→ **Task to carry out**
Please reproduce the entries in full. Keep every character the same.

(Dataset records)

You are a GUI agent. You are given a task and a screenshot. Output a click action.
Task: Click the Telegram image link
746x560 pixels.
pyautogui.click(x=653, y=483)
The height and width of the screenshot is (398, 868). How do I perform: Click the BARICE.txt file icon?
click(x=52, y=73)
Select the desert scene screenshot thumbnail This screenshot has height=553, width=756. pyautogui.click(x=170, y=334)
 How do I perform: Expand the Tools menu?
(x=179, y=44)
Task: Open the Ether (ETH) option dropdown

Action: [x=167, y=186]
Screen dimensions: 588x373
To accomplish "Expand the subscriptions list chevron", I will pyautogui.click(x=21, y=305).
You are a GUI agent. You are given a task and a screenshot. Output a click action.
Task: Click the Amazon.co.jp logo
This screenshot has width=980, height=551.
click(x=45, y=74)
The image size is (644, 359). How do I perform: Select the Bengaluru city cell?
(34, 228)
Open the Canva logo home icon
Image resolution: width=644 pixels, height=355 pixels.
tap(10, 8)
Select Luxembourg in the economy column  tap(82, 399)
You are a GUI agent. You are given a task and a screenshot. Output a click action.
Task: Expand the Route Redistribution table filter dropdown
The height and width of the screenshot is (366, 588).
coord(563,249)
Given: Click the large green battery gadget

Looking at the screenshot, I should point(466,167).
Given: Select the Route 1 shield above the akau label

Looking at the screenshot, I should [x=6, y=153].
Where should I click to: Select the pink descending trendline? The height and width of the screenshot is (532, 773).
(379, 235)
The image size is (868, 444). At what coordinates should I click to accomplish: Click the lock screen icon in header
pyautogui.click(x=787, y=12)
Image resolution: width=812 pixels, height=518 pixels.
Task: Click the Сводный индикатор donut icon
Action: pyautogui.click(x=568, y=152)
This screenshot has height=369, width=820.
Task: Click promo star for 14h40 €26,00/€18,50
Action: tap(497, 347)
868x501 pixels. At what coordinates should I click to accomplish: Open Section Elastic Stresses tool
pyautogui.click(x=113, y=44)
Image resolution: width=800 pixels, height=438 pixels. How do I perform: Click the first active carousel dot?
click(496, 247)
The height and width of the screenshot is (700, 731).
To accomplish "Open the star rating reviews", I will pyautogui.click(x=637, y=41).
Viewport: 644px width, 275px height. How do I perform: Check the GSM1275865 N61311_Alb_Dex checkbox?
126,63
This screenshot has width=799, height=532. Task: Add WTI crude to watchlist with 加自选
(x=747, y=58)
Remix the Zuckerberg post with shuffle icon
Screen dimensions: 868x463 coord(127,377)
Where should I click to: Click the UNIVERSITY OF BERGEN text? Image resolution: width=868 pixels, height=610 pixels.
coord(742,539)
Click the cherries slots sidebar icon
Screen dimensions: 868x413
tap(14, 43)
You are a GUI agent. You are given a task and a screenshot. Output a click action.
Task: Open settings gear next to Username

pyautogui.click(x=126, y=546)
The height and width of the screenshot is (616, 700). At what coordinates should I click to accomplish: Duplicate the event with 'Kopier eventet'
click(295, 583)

→ **Exercise output**
You are a GUI agent. You are given a task and a screenshot. Output a click action.
Task: Click the Telegram image link
746x560 pixels.
pyautogui.click(x=653, y=483)
The height and width of the screenshot is (398, 868). How do I perform: Click the BARICE.txt file icon?
click(x=52, y=73)
Select the desert scene screenshot thumbnail This screenshot has height=553, width=756. pyautogui.click(x=170, y=334)
 How do I perform: Expand the Tools menu?
(x=179, y=44)
Task: Open the Ether (ETH) option dropdown

Action: [x=167, y=186]
Screen dimensions: 588x373
To accomplish "Expand the subscriptions list chevron", I will pyautogui.click(x=21, y=305).
You are a GUI agent. You are given a task and a screenshot. Output a click action.
Task: Click the Amazon.co.jp logo
This screenshot has width=980, height=551.
click(x=45, y=74)
The image size is (644, 359). How do I perform: Select the Bengaluru city cell?
(34, 228)
Open the Canva logo home icon
Image resolution: width=644 pixels, height=355 pixels.
tap(10, 8)
Select Luxembourg in the economy column  tap(82, 399)
You are a GUI agent. You are given a task and a screenshot. Output a click action.
Task: Expand the Route Redistribution table filter dropdown
The height and width of the screenshot is (366, 588).
coord(563,249)
Given: Click the large green battery gadget

Looking at the screenshot, I should point(466,167).
Given: Select the Route 1 shield above the akau label

Looking at the screenshot, I should [x=6, y=153].
Where should I click to: Select the pink descending trendline? The height and width of the screenshot is (532, 773).
(379, 235)
The image size is (868, 444). At what coordinates should I click to accomplish: Click the lock screen icon in header
pyautogui.click(x=787, y=12)
Image resolution: width=812 pixels, height=518 pixels.
Task: Click the Сводный индикатор donut icon
Action: pyautogui.click(x=568, y=152)
This screenshot has height=369, width=820.
Task: Click promo star for 14h40 €26,00/€18,50
Action: tap(497, 347)
868x501 pixels. At what coordinates should I click to accomplish: Open Section Elastic Stresses tool
pyautogui.click(x=113, y=44)
Image resolution: width=800 pixels, height=438 pixels. How do I perform: Click the first active carousel dot?
click(496, 247)
The height and width of the screenshot is (700, 731).
To accomplish "Open the star rating reviews", I will pyautogui.click(x=637, y=41).
Viewport: 644px width, 275px height. How do I perform: Check the GSM1275865 N61311_Alb_Dex checkbox?
126,63
This screenshot has width=799, height=532. Task: Add WTI crude to watchlist with 加自选
(x=747, y=58)
Remix the Zuckerberg post with shuffle icon
Screen dimensions: 868x463 coord(127,377)
Where should I click to: Click the UNIVERSITY OF BERGEN text? Image resolution: width=868 pixels, height=610 pixels.
coord(742,539)
Click the cherries slots sidebar icon
Screen dimensions: 868x413
tap(14, 43)
You are a GUI agent. You are given a task and a screenshot. Output a click action.
Task: Open settings gear next to Username

pyautogui.click(x=126, y=546)
The height and width of the screenshot is (616, 700). At what coordinates should I click to accomplish: Duplicate the event with 'Kopier eventet'
click(295, 583)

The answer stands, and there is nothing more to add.